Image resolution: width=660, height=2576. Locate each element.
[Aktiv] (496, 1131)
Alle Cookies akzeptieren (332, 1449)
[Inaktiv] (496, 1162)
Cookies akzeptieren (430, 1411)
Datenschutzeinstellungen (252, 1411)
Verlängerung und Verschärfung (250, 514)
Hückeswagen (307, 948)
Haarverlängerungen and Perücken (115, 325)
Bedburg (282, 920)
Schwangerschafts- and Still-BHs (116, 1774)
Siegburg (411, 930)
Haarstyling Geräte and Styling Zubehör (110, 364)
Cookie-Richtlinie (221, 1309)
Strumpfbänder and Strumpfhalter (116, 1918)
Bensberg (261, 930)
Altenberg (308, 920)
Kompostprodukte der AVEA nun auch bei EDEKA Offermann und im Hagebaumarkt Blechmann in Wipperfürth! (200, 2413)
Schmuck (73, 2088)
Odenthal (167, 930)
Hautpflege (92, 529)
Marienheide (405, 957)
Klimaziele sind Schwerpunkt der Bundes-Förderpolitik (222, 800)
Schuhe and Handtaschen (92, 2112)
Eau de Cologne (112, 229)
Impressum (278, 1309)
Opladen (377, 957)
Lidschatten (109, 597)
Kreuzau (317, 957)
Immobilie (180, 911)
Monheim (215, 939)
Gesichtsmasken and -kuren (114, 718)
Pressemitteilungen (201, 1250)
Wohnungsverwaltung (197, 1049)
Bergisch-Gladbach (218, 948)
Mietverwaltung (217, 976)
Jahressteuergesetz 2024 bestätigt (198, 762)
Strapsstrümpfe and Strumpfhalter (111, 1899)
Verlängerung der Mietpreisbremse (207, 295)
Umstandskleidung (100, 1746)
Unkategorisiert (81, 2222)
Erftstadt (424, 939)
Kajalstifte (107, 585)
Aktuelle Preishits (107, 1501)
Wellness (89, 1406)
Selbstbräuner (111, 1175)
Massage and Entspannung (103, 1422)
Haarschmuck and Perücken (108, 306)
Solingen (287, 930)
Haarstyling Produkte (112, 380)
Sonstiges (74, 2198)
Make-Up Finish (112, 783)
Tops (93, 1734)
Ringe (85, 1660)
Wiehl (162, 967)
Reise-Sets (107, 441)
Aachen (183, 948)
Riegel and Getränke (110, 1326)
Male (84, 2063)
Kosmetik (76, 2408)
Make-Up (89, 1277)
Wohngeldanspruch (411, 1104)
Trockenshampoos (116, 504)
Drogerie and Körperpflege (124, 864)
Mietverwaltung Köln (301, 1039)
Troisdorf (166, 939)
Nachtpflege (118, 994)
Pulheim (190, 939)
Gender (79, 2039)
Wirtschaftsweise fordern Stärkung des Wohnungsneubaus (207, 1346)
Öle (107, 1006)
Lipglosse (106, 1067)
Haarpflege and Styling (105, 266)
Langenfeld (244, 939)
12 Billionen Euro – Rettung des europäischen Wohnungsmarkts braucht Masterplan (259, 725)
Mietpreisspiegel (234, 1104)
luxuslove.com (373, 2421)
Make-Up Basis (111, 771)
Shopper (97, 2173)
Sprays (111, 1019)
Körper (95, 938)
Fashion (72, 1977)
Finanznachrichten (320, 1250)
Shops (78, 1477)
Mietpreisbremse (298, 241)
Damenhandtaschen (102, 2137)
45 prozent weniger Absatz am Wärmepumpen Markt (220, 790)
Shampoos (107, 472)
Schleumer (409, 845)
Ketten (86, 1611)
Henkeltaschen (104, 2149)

▸ **DIRECTIONS**
Write down again the exact lines running from the beginning of the data to the line containing "Haarverlängerungen and Perücken (115, 325)", with both ends included.

▸ **WRITTEN RESPONSE**
Image resolution: width=660, height=2576. Locate each element.
[Aktiv] (496, 1131)
Alle Cookies akzeptieren (332, 1449)
[Inaktiv] (496, 1162)
Cookies akzeptieren (430, 1411)
Datenschutzeinstellungen (252, 1411)
Verlängerung und Verschärfung (250, 514)
Hückeswagen (307, 948)
Haarverlängerungen and Perücken (115, 325)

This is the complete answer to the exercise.